Wednesday, February 14, 2001

UNC removal of magnolia for utilities irks residents

Chapel Hill Herald, Feb. 14, 2001

CHAPEL HILL - For three decades, Ken Jackson has enjoyed the view of the UNC campus he has from his jewelry store window.

Thus, the recent removal of a towering magnolia tree near Franklin Street has saddened Jackson and others who treasure the beauty of the campus.

"I was very heartsick," said Jackson, who owns Franklin Street's Wentworth & Sloan. "I've looked at that tree every day for the last 30 years. It's a loss."

The tree came down about two weeks ago, the result of a new campus building project. It was in the way and its destruction couldn't be avoided, said UNC officials, themselves sorry to see the tree go.

Jackson, for one, accepts the university's explanation that the tree had to be removed to install a utility line. But others in town aren't so easily convinced.
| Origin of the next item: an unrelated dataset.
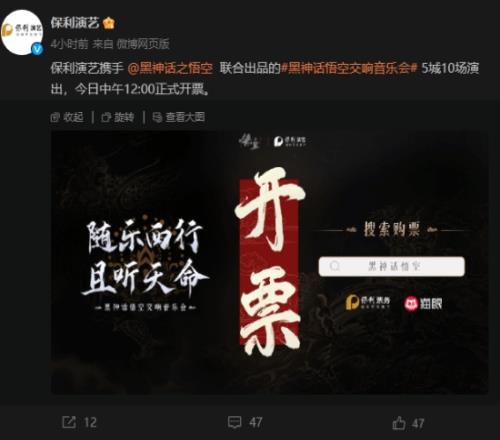
Task: Rotate the image using 旋转
Action: (x=118, y=117)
"It seems to me they could have planned better," said Joe Herzenberg, a town resident who, as a member of the Town Council in the late 1980s, led a town task force on tree protection. "They took the shortest distance between two points for this utility line. If they had gone 20 yards to the east, closer to Battle Hall, they could have avoided the roots of the tree."

The tree stood back from the street just west of Battle-Vance-Pettigrew. It was slated to be preserved, but construction on a new Institute for the Arts and Humanities nearby took an unplanned twist. To hook the new institute into an existing water line on the north side of Franklin Street, construction workers had to build a larger, deeper hole than was originally thought. The hole was needed to bore under Franklin Street to reach the water line. The other option, to tear up Franklin Street and build a new line under it, was less feasible. So, the tree had to be removed.
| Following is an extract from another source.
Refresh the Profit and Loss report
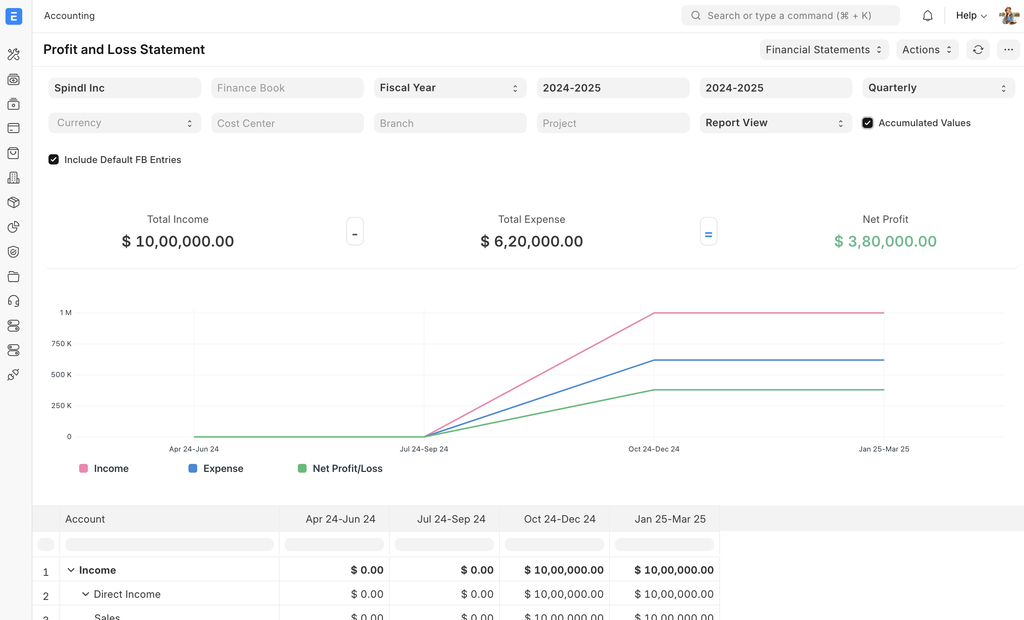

"I really had nowhere to go on this," said Kirk Pelland, UNC's grounds director. "The tree couldn't be saved."

And university officials say there's nothing to Herzenberg's claim that they simply could have moved the path of the utility line slightly, to work around the tree.

"It's not that easy, and you have to weigh your disruptions," said Anna Wu, UNC's associate director for facilities planning and design. "It proved to be the best alternative."

But the decision has left Herzenberg unsatisfied, a sentiment he expressed in a recent letter penned to UNC Chancellor James Moeser. The decision, he said, points to a larger issue involving the university's philosophy concerning campus development.

"The big point is that the university has its eye on master plans, on campus and for the Horace Williams property," he said. "They tend to be not as careful about the smaller points, which are also important - in this case, the tree."

But facilities planners say the university does make those so-called "smaller points" a priority and pledge to beautify the area around the institute once construction finishes. Bruce Runberg, associate vice chancellor for facilities services, has pledged to plant a new magnolia tree nearby to replace the old one.

"Our intention is to go back and re-landscape that area," Wu said. "We will restore that area."

Jackson, the jewelry store owner, accepts the price of progress. Still, he's sorry to see the old magnolia go. "It was an older tree," he said. "The older I got, the greater appreciation I had for older things. It was a beautiful tree."

Friday, February 2, 2001

Schools do the right thing on Boy Scouts

Chapel Hill Herald, Feb. 2, 2001 - Letter to the Editor

What our Chapel Hill-Carrboro Board of Education voted was not only fair and wise - but the right thing to do. The school board cannot support programs, however splendid, that are not open to all children.

The Boy Scouts may be a wonderful organization. If so, the organization should be open to all boys. And I'm pleased to note that local Scout leaders seem to be opposed to the exclusionary policy of the national organization. That policy, sooner or later, will be changed.